The call for dialogue also comes after the church in Zimbabwe demanded the leaders to get to a round table to iron out problems bedevilling the country.

Zimbabwe Council of Churches (ZCC) last week called for a meeting of the political leaders in Harare. However, Mnangagwa did not attend the meeting, resulting in people questioning the political leaders’ sincerity in having the talks.

While Mnangagwa wants a broader multi-party initiative, Chamisa — who disputes results of the July 30 polls — prefers a dual engagement on the grounds that he is the only one among all the other presidential elections who is contesting results of last year’s elections.

At last week’s church meeting attended by government ministers, members of the opposition parties, and delegates from industry, the security sector, civil society, human rights groups, trade unions, as well as international observers, including some ambassadors, the ZCC general-secretary Kenneth Mtata said national dialogue was the church’s answer to the crisis.

He said the ZCC, which hosted the meeting together with the Zimbabwe Catholic Bishops’ Conference, the Evangelical Fellowship of Zimbabwe, and the Union for the Development of Apostolic Churches in Zimbabwe Africa had recognised that “the nation finds itself at the cross-roads,” and said “the churches had made their voices louder regarding the urgency and necessity of a national dialogue”.

Many observers, just like church leaders, believe national dialogue will help recoup the country from the political and economic problems.

Zimbabwe is facing a legitimacy problem after a contested presidential election. This, coupled with the economic challenges has been raising tensions amongst the citizenry, which saw people taking to the streets last month.

The State security responded in a harsh manner, with reports of rape, torture and murder characterising the brutal crackdown.

The world condemned the State heavy handedness, with the US also expressing concern over the developments.
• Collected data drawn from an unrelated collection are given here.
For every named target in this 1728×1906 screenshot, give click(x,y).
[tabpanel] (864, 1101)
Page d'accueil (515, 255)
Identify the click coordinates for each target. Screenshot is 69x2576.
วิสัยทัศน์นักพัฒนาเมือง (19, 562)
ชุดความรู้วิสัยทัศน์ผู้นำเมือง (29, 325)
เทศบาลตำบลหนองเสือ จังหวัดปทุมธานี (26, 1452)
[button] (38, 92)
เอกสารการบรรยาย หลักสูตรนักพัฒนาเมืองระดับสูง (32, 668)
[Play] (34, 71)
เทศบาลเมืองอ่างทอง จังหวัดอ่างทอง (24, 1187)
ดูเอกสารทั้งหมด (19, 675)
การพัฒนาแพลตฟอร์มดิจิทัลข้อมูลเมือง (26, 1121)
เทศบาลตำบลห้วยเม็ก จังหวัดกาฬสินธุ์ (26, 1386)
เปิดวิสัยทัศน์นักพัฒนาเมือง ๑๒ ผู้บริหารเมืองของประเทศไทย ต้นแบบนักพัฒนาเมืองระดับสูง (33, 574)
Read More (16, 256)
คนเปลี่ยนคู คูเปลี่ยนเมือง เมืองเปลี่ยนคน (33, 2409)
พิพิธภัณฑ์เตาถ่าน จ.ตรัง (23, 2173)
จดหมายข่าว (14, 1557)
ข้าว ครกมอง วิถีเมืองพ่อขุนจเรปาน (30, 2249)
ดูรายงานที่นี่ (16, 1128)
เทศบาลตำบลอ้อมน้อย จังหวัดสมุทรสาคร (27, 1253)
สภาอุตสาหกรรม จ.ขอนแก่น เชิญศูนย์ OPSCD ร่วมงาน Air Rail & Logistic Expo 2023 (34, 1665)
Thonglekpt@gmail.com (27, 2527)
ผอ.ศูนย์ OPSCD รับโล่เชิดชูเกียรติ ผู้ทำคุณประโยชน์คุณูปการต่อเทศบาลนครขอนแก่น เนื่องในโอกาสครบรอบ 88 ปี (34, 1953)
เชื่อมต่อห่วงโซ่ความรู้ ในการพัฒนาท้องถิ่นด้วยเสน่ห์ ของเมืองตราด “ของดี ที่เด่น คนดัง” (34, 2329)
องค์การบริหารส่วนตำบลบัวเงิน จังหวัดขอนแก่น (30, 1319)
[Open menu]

“The United States remains seriously concerned about the excessive use of force by Government of Zimbabwe security forces since January 14, which has resulted in at least 13 deaths, 600 victims of violence, torture or rape, and more than 1 000 arrests…

“The Government of Zimbabwe’s use of violence against civil society and imposition of undue Internet restrictions betray promises to create a new Zimbabwe,” the US government said.